Bravo l’artiste !

Certes les tractations pour la formation du prochain gouvernement israélien seront encore longues et fastidieuses, mais au bout du chemin Benjamin Netanyahu devrait très certainement pouvoir entamer son quatrième mandat de Premier ministre (1996-99, et depuis 2009), une première en Israël et dans un bon nombre d’Etats démocratiques, et détenir ainsi le record de longévité à ce poste en Israël depuis David Ben Gourion.

La campagne s’était transformée en un référendum contre lui (« Rak lo Bibi », Tout sauf Bibi), une large partie des médias lui était farouchement hostile et les sondages le donnaient perdant.

Et pourtant, le voilà, à nouveau. Et avec en prime une participation électorale en forte hausse. Un résultat indiscutable. Israël est une belle démocratie. Indétrônable sur le plan sécuritaire, Bibi va certes devoir composer sur le plan social, mais la performance est de taille.

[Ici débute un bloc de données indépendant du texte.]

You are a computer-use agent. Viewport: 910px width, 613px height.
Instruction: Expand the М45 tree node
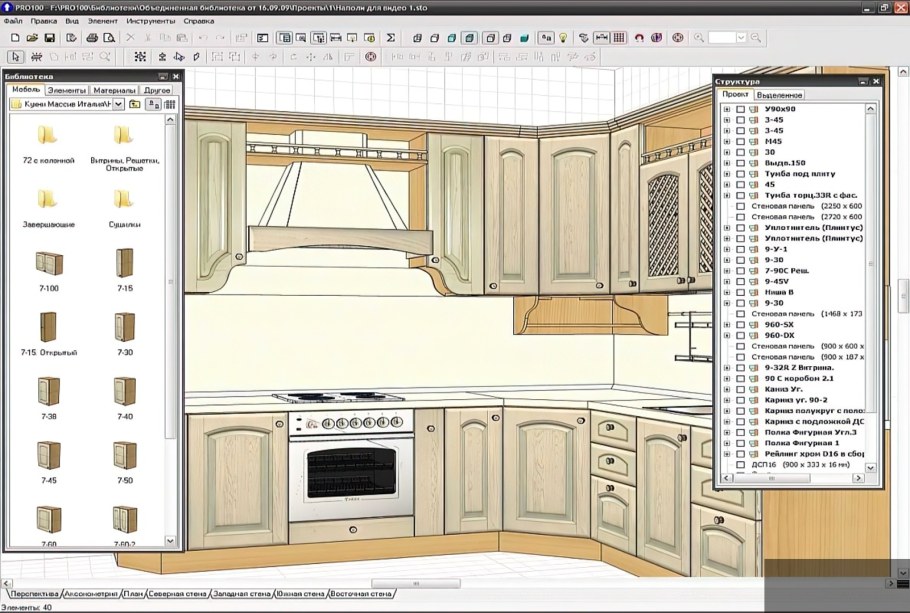pos(727,141)
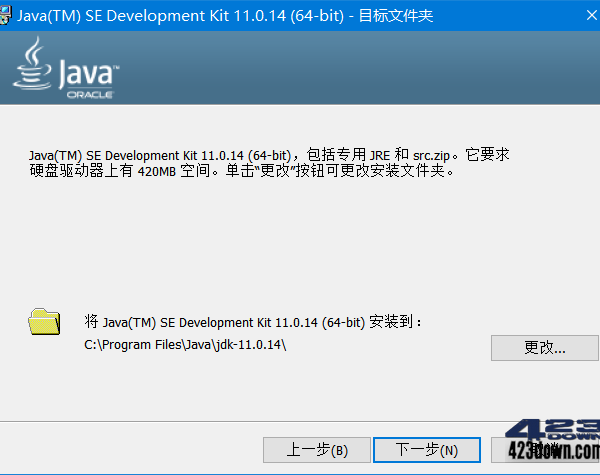The image size is (600, 475).
Task: Click the word JRE in the description
Action: [x=380, y=155]
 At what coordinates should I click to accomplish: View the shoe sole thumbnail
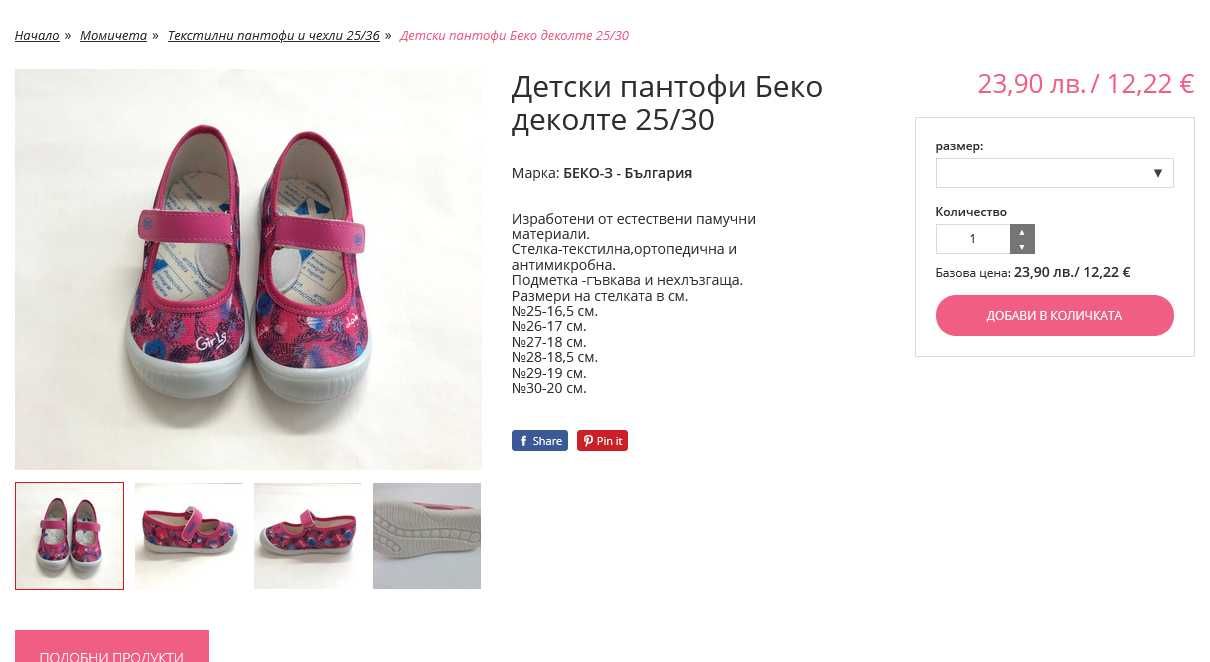[426, 536]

Obama a la gueule de bois, Hollande et Sarkozy sont contrariés, les barons du Quai d’Orsay sont choqués, les principales capitales arabes furieuses, le Hamas et le Hezbollah se rappelleront des défaites qu’ils ont subies ces dernières années, Mahmoud Abbas saura que la partie restera très difficile pour lui, tous les antisionistes et antisémites de nos quartiers et de nos villes s’en donneront à gorges chaudes, Mediapart et Le Monde en seront pour leurs frais.

Justement.

Dans un article paru dès le 18 mars sur le site du journal Le Monde, intitulé « Le triomphe de Netanyahu sape l’espoir d’un Etat palestinien », c’est toute la haine anti-israélienne qui est déversée avec une rage et une aigreur que les résultats des élections ont semble-t-il provoqué chez nos bien-pensants, ceux-là même qui avaient ouvertement appelé au départ de Benjamin Netanyahu pendant toute la campagne.

Morceaux choisis

« On le disait fini. « Bibi » a triomphé. On le pensait à la dérive. C’est Israël qui a dérivé. »
« L’Union européenne devra également prendre position sur d’éventuelles sanctions économiques, face à la poursuite de la colonisation. »
« Dans le manuel de survie en milieu politique hostile, M. Nétanyahou vient d’écrire un chapitre interdit aux âmes humanistes, au feutre populiste. »
« De nombreux commentateurs ont dénoncé les propos ouvertement racistes du chef du gouvernement. »

Mais quel est donc ce droit d’ingérence inacceptable d’un journal français qui se permet de juger à charge des résultats électoraux démocratiquement obtenus et avec une telle légitimité ?

Une fois de plus, une partie de l’intelligentsia française bafoue les valeurs de la seule démocratie de la région.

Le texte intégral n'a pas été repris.